Aku pikir setelah ini selesai, aku bisa kembali kekantor untuk lembur. Nyatanya aku harus mengikuti ibun ke butik untuk mengukur badanku. Kami tidak membuat baju di butik ibun, karena ibun ingin pernikahaan Leela spektakuler. Ibun memilih membuat baju di butik grooms and maids, butik yang khusus menjual gaun-gaun pengantin. Dari yang gaun tradisional hingga gaun yang ala-ala brides yang hanya sebatas dada dan ekornya menjuntai panjang.

Selama ibun dan Leela memilih, akupun juga memilih baju untukku. Aku akan memilih kebaya yang bisa melekat ditubuhku dengan bagus. Saat aku memilih mataku melihat sebuah gaun cantik berwarna putih, model sabrina dan menutupi tiga perempat lengan. Gaun itu tidak memiliki ekor yang menjuntai panjang, tapi seperti baju princess yang mengembang di bagian pinggang ke bawah, cocok untuk perempuan berbadan kecil mungil. Cantik sekali.

Aku menggelengkan kepalaku. Aku ingin nenikah memakai kebaya, dan aku juga tidak menikah sekarang, pasti nanti masih banyak model baju yang baru. Setelah berkeliling akhirnya aku mendapatkan kebaya untukku.

---

"Ib, Lina udah dapat kebaya buat Lina." Kataku pada ibun yang sedang memilihkan gaun untuk Leela. Ibun menengok padaku.

"Kakak nggak mau bikin aja? Kakak pilih kebaya, kan?" Aku mengiyakan, tapi aku tidak berniat membuat kebaya. Cukup itu saja yang nanti bisa dikecilkan kalau kebesaran ditubuhku.

"Nggak usah, ib. Itu saja." Aku melihat gaun yang sedang dibandingkan oleh bunda. Gaun itu cantik, cocok untuk Leela yang tinggi. Bahkan aku berani bertaruh, Leela akan cocok menggunakan semua gaun yang ada disini.

Leela memasuki ruang pas bersama dengan seorang pekerja untuk membantunya memakai gaun yang sudah dipilihkan ibun. Benar saja, gaun itu sangat cocok untuk Leela. Ibun memilihkan beberapa gaun untuk dicoba Leela, dan pilihannya jatuh pada gaun putih panjang yang menutupi sebatas dada, dengan renda-renda disisi gaun tersebut.

Aku kembali ke kantor hampir maghrib setelah berdebat dengan ibun karena ibun ingin aku ikut mengurus WO, tapi aku tetap ngotot karena pekerjaanku juga mendesak ingin dapat perhatian dariku, dan akhirnya ibun mau mengalah. Saat perjalanan ke kantor, aku sempat berpikir, kenapa aku yang repot padahal yang menikah itu Leela? Dan kenapa harus menunggu pendapatku? Tak mau berpikir lama, aku pun kembali berkutat pada konputer didepanku, memasukkan transaksi yang dilakukan GFN sesuai akunnya.

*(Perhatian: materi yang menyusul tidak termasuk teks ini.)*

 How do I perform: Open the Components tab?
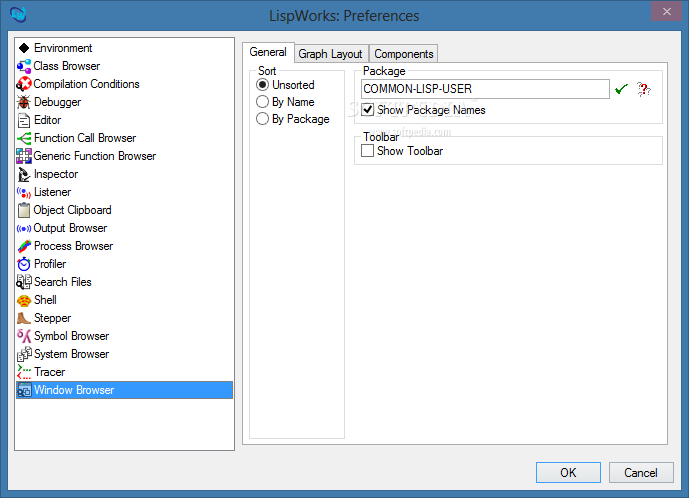[404, 54]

Malam ini aku benar-benar harus lembur.

***

Pagi harinya aku sampai dikantor tepat pukul delapan pagi. Setelah semalam aku lembur hingga pukul sebelas malam, pagi ini aku dihadapkan dengan semburan Adreas karena kemarin aku meninggalkan kantor setelah makan siang, tanpa kabar. Walaupun aku kembali untuk lembur, itu tidak bisa mengurangi kekesalan Andreas.

"Aduh, Lin. Kamu itu bisa mikir enggak gimana nasib anak-anak kakau jurnal buatanmu belum selesai, mana nota belum lengkap juga!
Ingat, Lin! Kamu itu kerja, bukan main!"

Aku keluar dari ruangan Andreas setelah meminta maaf dan berjanji tidak akan mengulanginya lagi. Aku tau seberapa kesalnya Andreas karena kemarin aku membuat ruangan ini tidak kondusif karena kepergianku yang mendadak. Aku pikir ada hal buruk yang menipa Ibun saat itu, karena saat menelponku ibun terdengar panik, jadi tanpa pikir panjang aku langsung menyusul ibun.

"Nggak papa, neng?" Tanya mbak Mona begitu aku duduk di kursiku. Bisa kulihat juga rekan kerjaku ada yang menatapku iba.

"I'm ok." Jawabku. Aku memang baik-baik saja, tapi aku harus bisa mengembalikan kepercayaan Andreas dan yang lainnya padaku. Aku beruntung karena Andreas tidak melaporkan ini ke human resources, jadi aku tidak dijatuhi SP.

Aku menghela napas dan melanjutkan kerjaku. Memikirkan ibun yang repot mengurusi urusan pernikahan Leela yang juga berimbas padaku membuatku pusing. Aku tidak mau sampai dijatuhi SP karena ini dan aku juga tidak mau sampai berdebat dengan ibun seperti tadi.

Mungkin aku harus mengatakan pada ibun agar membuat janji dulu jika mengajakku pergi.